Some of the most notable examples of ROS include superoxide radical (•O-2), hydrogen peroxide (H2O2), hydroxyl radical (•OH), peroxynitrite (ONOO-), singlet oxygen (1O2), and alpha-oxygen (α-O).
Understanding the Dual Nature of ROS
ROS are largely misunderstood. They are more widely known for the role they play in various pathologies rather than their beneficial effects in pathogen response, homeostasis, and cell signal cascades. Recent studies also indicate that ROS play a crucial role in memory formation.
Generally, everything has a good side and a bad side, and ROS are not an exception. Under normal conditions, these highly reactive chemical molecules are vital in inducing host defense (platelets release ROS to recruit additional platelets to the site of injury) and in activating the adaptive immune system (through the recruitment of leukocytes).
Interestingly, ROS is shown to be capable of inducing both antimicrobial and antiviral defense. Studies show that it is powerful enough to damage bacterial DNA, RNA, and proteins while increased ROS levels activate the nuclear factor kappa B and interferon regulatory factor (IRF-3 and IRF-7) to induce an antiviral state and inhibit the replication of many viruses.
Besides its role in pathogen response, the body needs a balanced ROS level (referred to as redox window) to maintain redox homeostasis which is necessary for ensuring proper signaling processes. In addition, ROS is also responsible for regulating cell proliferation and apoptotic pathways, coronary collateral growth, and endothelial cell migration and proliferation.
Problems occur when the balance tips and the ROS levels move farther away from the redox window.
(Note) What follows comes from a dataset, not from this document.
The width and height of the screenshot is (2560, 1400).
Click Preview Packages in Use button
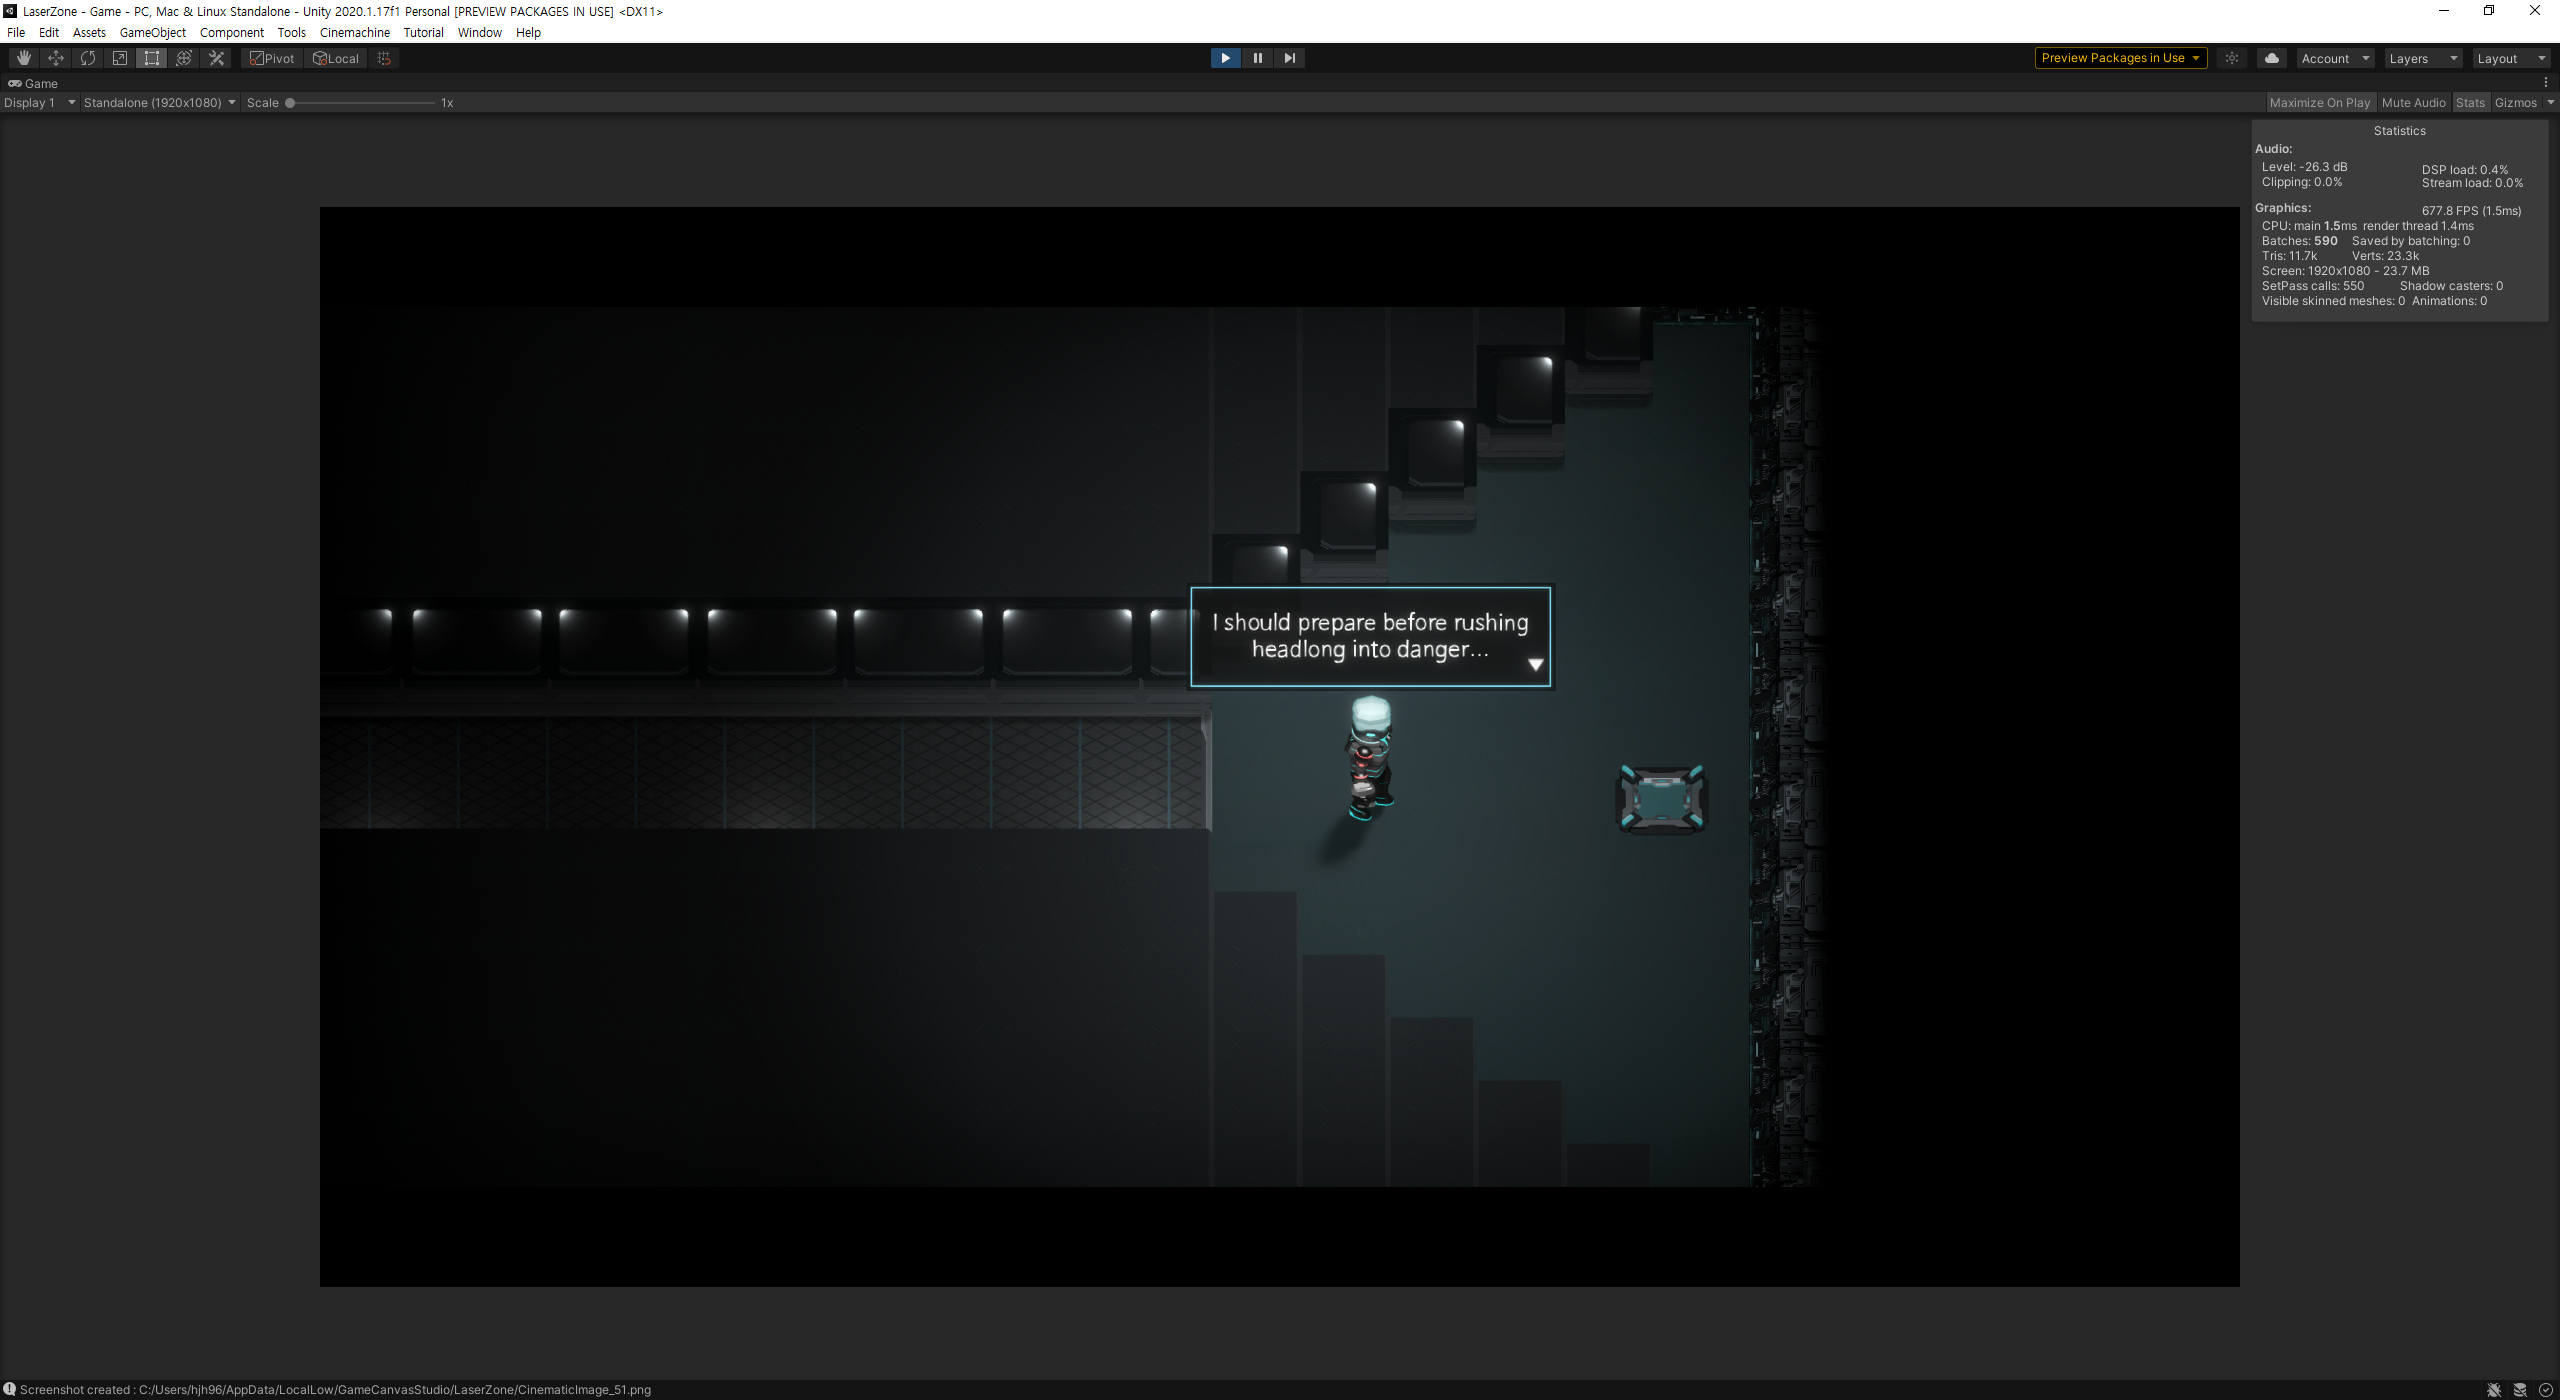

Exceedingly high levels of ROS bring about oxidative stress and may lead to mitochondrial and cell apoptosis while extremely low levels result in reductive stress.
Both conditions can lead to the development of certain pathologies which may include premature aging, inflammatory diseases such as rheumatoid arthritis and multiple sclerosis, degenerative diseases such as Alzheimer’s disease, male infertility, cardiovascular diseases, stroke, heart attack, and cancer.